Harsha Prakki ’22 saw firsthand the effects of poor food storage practices when she lived in India as a middle schooler and suffered foodborne illness herself. Food spoilage creates two problems—either consumers throw away good food too early, contributing to massive food waste, or they eat it too late and get ill. “When I came back to America for high school, I drew on these experiences in order to find a solution,” Prakki says. She developed Qualtags, which are chemically activated stickers that work with both time and temperature to ascertain whether produce is safe to eat. “They look a little like the stickers on bananas,” she says. “The chemical inside changes color over time depending on the temperature changes.”

Prakki has gotten a lot of positive feedback, to put it mildly. Last fall she made it to the regionals to compete for the prestigious Hult Prize, which awards a $1 million grand prize to the project with the most innovative approach to solving tough social problems. Qualtags definitely fit that bill. According to the United Nations Food and Agriculture Organization, food waste creates 3.3 gigatons of greenhouse gas emissions per year—and that doesn’t even touch on all the land use, water, and pesticides that went into creating the food that spoiled. There’s not much point in dithering over locally grown, ethically sourced food if it ends up in the trash. And perhaps it makes perfect sense that Prakki invented this game-changing technology while still in her teens. Who has more at stake in combating climate change than the youngest members of society?

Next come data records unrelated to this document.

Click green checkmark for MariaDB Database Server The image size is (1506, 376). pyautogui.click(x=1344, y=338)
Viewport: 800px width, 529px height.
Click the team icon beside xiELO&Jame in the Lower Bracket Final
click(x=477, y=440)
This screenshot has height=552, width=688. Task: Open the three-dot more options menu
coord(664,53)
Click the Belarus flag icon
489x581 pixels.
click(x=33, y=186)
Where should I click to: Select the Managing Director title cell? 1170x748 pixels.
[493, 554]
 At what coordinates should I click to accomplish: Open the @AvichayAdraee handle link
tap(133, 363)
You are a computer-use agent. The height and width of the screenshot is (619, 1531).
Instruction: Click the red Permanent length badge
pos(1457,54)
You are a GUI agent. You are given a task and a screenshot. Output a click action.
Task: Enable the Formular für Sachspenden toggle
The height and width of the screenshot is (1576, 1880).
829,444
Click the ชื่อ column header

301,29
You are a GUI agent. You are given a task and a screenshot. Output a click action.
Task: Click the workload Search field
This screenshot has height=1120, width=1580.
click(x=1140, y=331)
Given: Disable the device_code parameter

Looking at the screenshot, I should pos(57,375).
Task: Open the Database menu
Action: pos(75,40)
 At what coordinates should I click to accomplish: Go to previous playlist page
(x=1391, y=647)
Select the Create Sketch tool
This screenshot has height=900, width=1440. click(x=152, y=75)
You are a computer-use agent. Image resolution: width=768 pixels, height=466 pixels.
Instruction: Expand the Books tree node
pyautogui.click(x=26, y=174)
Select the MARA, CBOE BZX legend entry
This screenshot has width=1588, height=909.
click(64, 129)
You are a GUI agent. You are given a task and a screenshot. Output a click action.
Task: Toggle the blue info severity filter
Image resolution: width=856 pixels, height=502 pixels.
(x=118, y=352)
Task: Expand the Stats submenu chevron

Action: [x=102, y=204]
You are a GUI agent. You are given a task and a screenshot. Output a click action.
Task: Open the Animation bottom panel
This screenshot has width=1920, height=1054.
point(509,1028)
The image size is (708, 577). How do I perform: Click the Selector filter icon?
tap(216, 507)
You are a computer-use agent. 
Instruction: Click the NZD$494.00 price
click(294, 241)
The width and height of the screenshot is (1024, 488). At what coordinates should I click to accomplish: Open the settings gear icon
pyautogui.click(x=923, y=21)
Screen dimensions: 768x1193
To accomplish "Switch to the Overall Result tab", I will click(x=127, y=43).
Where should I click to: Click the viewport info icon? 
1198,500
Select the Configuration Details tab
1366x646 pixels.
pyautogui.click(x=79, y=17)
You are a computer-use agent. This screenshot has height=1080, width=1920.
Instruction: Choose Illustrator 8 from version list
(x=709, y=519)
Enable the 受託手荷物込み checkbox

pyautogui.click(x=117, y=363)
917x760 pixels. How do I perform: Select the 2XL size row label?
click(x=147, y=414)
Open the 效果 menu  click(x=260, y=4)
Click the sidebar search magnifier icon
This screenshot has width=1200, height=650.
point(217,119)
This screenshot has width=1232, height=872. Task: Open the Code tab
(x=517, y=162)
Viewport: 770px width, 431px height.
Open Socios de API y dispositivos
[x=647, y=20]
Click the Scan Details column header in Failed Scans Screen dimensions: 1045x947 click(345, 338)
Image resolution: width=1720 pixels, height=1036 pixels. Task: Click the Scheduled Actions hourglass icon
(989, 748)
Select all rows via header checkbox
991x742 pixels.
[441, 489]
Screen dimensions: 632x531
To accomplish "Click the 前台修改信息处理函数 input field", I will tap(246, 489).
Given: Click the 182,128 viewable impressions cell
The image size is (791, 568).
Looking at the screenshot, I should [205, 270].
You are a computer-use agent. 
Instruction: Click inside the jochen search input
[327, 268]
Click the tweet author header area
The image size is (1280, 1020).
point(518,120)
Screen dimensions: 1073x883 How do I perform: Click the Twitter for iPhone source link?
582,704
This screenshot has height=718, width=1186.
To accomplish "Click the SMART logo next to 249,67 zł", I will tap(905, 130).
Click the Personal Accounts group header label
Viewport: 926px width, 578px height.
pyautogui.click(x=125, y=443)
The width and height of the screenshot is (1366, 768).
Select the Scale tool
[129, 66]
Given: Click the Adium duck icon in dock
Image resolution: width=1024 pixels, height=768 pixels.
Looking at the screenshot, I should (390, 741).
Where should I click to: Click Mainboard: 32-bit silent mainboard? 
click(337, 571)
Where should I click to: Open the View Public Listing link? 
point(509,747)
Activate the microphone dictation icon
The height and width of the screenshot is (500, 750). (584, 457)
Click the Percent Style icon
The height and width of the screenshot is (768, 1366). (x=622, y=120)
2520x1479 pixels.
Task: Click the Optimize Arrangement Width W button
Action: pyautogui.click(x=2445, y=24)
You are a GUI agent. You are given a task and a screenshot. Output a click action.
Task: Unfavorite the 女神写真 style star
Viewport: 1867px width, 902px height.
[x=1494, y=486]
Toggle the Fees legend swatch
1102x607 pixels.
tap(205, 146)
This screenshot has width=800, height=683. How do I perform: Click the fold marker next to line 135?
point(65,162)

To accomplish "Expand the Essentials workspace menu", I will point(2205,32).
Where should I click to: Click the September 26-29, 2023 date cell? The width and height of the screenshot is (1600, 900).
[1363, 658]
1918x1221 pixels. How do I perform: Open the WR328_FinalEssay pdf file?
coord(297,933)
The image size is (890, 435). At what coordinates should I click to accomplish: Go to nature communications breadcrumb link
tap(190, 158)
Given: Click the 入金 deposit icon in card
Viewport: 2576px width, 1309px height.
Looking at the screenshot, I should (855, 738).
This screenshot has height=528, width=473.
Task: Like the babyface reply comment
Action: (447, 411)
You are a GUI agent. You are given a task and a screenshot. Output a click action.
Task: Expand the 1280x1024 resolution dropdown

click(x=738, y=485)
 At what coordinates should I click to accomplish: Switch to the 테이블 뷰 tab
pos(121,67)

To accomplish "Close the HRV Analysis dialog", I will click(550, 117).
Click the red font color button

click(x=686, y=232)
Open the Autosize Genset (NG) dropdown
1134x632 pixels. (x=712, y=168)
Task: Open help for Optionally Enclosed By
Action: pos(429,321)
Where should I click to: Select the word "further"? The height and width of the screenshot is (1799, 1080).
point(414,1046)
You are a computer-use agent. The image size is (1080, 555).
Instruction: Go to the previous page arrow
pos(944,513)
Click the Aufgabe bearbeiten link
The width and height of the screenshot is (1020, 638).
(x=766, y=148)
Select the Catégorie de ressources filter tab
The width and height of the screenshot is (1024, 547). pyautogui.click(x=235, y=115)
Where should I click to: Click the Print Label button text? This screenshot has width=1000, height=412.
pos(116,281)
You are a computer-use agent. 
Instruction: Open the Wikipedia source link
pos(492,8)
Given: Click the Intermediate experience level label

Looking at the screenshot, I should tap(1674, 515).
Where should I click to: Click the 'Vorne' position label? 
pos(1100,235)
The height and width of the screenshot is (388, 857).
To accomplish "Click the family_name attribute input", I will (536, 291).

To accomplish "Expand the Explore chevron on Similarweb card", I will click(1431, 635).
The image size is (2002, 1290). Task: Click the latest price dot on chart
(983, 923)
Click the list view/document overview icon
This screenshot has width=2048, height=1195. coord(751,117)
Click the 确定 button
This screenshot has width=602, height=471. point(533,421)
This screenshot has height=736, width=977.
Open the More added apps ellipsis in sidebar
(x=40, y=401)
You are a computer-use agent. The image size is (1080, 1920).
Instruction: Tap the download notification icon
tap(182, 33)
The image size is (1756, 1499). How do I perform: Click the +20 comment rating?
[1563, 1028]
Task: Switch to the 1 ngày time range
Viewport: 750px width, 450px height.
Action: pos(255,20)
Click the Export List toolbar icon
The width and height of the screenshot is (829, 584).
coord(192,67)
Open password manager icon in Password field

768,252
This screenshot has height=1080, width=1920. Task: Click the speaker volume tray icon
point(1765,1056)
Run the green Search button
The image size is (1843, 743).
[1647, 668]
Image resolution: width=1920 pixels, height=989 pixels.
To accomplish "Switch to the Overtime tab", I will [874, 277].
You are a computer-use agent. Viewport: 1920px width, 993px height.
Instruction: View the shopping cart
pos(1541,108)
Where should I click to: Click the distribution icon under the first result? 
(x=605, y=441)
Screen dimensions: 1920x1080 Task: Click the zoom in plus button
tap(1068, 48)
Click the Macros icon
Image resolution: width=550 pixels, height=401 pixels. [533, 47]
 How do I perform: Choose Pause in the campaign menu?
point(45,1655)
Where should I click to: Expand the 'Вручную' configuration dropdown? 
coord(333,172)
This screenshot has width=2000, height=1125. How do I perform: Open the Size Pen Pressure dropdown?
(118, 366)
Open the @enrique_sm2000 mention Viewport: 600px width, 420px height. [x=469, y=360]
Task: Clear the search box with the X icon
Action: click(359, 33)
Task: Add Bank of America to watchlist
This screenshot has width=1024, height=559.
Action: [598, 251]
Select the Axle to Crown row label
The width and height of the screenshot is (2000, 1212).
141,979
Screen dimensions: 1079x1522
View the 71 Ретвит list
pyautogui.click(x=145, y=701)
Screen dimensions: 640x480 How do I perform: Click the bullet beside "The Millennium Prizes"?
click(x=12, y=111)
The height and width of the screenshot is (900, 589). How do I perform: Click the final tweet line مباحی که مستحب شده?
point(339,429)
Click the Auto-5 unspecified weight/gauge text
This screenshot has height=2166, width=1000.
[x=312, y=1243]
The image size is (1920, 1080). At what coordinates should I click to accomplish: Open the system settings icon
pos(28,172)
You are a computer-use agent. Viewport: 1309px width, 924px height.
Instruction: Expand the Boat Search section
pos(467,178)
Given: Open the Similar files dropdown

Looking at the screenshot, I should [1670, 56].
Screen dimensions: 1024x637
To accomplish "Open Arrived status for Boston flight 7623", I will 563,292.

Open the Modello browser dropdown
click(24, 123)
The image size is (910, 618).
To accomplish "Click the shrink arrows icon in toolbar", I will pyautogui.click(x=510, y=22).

Which brings me back to the dinner table at my house. The teen who announced her veganism several years ago is now at college herself. Beyond paying for her meal plan, my involvement in her dietary choices is slim to none. But the other night her younger sister, as if on cue, announced that she wants to go vegetarian and zero waste, and could I please start buying oat milk instead of cow milk?

This time, I’m ready.

Local farmers deliver

When grocery shopping became a challenge during the coronavirus pandemic, local UMass alumni stepped in to fill the gap with fresh fruit, milk, produce, and more. Sunderland Farm Collaborative delivers food to the local area and includes Apex Orchards (Becca Drew ’13, wholesale manager), Mapleline Farm (Chad Dizek ’01, farm manager; Richard West ’91, herd manager; John Kokoski ’69, business manager), Queen's Greens (Matt Biskup ’95, co-owner), and Riverland Farm (Meghan Arquin ’99, co-owner).

The collaborative offers no-contact delivery of fresh local fruit, milk, greens, and other produce straight to their customers’ doors. Some of the same farms also participate in Mass Food Delivery, which serves the entire state. “I am so impressed by how quickly the local farmers responded to the pandemic by offering a home delivery service to our community,” says Hannah Jacobson-Hardy ’10, owner of Sweet Birch Herbals and Full Moon Ghee, one of the participating purveyors. “Within days of the farmers’ market cancellations being announced, Julia Coffey of Mycoterra Farm invited me to participate in the Mass Food Delivery program and I did not hesitate. It has allowed my company to reach more people in a time of much need,” she says.